Another World Is Possible

Tuesday, April 01, 2008

Reneging on the Housing Promise.

Last year after he was appointed Labour Party leader Gordon Brown announced to the delight of Labour Party members that under his leadership the Government would let councils build council houses once again. This was the seen as the culminating success of the "Defend Council Housing" campaign. For four years running the Labour Party conference had carried a resolution supporting the demands of this campaign that local authorities should be treated the same way as housing associations and be allowed once again to build council houses.

Last night the opportunity came to turn Gordon Brown's promise into reality with the enactment of the Goverment's Housing and Regeneration Bill. Austin Mitchell MP moved an amendment to the Bill which would have implemented the Priime Minister's promise and Labour Party conference policy.

Gordon Brown was addressing the Parliamentary Labour Party meeting at the time in order to rally the troops for the forthcoming local council elections.

In the Commons Chamber Government Ministers were ensuring that the amendment to implement Labour Party policy was voted down. Thirty Labour MPs voted against Gordon Brown but that was not enough to see the policy through.

Just check the voting list. There were some MPs who were unable to make the vote for understandable personal reasons with family illness and such reasons. Others, who have vocifereously shouted their support for more council housing, were noticeable by their absence.

On the Government's own calculations the new Housing Bill will generate at most an additional 2500 houses in the whole country. This is a disaster for those in housing need. To put this in context we have over 500,000 households living in overcrowded conditions, 80,000 families homeless and 112,000 children being brought up in temporary accomodation, 700 in bed and breakfast.

How in the name of all that the Labour Party has stood for over its history can we our expect our supporters to enthusiastically turn out and vote for policies that have resulted in a doubling of homelessness? The Government is undermining the campaigns of our Labour councillors and council candidates across the country by refusing to back Labour Party policies.

Instead of addressing the PLP on Monday evening Gordon Brown should have been leading Labour MPs through the Commons lobbies to fulfil the promise he gave last year to allow councils to build once again the homes our country needs so desperately.

Sunday, March 30, 2008

New Stirrings of a New Action Based and Thought Based Politics Taking Shape

Yesterday I participated in two conferences, the "No One is Illegal/No Borders" conference on asylum and the Socialist Youth Network's annual conference. What struck me was the atmosphere of both conferences. The people who turned up to both were obviously committed activists but neither conference was the usual rally-type event.
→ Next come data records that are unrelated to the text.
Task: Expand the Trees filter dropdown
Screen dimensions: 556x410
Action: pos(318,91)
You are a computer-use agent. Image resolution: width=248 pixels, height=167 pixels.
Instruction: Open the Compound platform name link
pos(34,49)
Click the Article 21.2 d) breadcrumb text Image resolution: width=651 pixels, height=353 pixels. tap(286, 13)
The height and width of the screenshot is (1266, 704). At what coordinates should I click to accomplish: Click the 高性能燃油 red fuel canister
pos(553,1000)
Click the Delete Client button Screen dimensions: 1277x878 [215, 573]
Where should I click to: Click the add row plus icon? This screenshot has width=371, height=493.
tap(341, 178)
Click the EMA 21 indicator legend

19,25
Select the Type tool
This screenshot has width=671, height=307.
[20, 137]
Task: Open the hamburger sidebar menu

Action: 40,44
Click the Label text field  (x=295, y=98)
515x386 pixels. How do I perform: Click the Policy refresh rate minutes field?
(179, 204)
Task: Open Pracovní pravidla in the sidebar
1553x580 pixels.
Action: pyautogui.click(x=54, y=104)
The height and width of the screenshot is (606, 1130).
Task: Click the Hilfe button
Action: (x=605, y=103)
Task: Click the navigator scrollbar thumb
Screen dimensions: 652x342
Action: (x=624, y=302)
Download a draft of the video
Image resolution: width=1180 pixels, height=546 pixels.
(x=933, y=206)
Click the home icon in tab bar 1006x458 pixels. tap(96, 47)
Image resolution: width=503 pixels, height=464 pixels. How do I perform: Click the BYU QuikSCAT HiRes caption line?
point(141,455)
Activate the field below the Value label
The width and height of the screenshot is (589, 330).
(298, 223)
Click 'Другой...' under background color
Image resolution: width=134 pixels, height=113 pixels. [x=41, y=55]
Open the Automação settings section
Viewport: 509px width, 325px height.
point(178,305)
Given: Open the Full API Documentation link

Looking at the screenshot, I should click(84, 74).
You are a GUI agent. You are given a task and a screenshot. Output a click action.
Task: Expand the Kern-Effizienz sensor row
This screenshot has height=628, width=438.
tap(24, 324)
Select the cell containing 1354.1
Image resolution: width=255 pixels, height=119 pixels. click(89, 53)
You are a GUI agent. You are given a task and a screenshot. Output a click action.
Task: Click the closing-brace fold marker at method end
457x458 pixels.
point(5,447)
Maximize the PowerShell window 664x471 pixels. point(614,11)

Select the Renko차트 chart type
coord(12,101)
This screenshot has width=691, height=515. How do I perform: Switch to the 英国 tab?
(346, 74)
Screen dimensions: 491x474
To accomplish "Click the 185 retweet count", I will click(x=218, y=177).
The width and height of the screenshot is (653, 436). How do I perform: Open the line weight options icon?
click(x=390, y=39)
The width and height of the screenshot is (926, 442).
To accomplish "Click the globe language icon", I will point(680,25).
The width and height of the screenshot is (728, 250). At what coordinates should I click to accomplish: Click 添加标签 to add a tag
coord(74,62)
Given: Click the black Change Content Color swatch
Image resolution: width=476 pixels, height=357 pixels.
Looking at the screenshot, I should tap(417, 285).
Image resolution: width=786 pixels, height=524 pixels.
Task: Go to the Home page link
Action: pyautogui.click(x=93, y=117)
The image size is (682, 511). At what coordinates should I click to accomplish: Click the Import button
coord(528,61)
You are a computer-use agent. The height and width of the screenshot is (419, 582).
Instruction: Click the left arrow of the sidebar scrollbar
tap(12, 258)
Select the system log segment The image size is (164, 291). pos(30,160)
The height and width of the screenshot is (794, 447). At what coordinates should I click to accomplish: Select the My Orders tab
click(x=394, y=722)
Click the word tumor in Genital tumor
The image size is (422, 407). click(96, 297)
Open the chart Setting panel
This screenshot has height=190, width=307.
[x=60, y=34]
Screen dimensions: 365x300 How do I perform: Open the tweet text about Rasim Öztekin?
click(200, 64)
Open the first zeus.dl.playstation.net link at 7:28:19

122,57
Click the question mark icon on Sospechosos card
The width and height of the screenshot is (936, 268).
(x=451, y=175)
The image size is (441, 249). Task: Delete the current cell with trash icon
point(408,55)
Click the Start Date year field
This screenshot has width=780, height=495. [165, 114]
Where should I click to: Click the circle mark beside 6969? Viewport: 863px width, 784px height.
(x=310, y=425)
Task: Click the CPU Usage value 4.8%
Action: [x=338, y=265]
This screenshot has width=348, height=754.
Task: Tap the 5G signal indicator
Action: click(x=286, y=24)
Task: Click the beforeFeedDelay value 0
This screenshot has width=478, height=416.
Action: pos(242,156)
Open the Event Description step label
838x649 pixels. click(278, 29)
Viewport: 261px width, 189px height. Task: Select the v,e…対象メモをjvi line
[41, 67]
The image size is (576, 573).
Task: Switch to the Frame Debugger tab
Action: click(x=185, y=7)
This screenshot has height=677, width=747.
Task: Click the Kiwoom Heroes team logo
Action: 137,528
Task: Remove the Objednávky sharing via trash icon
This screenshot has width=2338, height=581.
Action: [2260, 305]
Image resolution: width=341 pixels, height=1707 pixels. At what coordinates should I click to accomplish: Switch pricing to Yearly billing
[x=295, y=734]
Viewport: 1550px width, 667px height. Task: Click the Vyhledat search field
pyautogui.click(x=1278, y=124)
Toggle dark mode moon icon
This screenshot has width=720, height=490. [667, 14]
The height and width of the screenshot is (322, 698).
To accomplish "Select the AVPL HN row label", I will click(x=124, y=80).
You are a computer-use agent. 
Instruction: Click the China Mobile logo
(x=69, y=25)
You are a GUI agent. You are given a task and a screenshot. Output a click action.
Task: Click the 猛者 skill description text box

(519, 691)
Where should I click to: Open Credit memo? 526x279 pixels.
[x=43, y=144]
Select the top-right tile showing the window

Instead of rhetoric both conferences were really open and hard nosed in their honest assessments of the current political situation and both concentrated on serious discussions of the potential strategies available to the Labour, trade union and progressive movement.

These conferences demonstrated the virtual irrelevance of the current debates being waged in the pages of the Guardian between the likes of Charles Clarke, Hazell Blears, Polly Toynbee and what's left of the Compass initiative in the form of Neal Lawson and Jon Trickett.

The young people that turned out for the SYN conference demonstrated an astute appreciation of the total disconnect between New Labour and the real world facing the current generation. They displayed a practical idealism which is lost on the remnants of New Labour. The politics they want to pursue aren't the boring and nauseatingly obvious public relations exercises rolled out by the Brown machine or the self serving academicised sophistry of Compass. It came across very clearly that the politics of today and tomorrow for these young people are based upon mobilising for direct action, linking up with a wide variety of social movements, maximising creativity in protest but also engendering undstanding by discussion, study and theory. The word praxis, the combination of theory and practice, was revisited and revitalised in our discussion at the SYN conference.

Literally a hundred yards away at the "No Borders/No One is Illegal" conference the representatives of one of those social movements were coming to the same conclusions. Discussions were focussing on the best methods for linking trade unions with asylum campaigns and bringing trade unions together in support of a high profile nationwide campaign to expose the brutality of the Government's asylum policies.

No matter how depressing traditional politics may be at present there is clear evidence of new stirrings of a new, committed, idealistic, action based but also thought based mobilisation taking shape.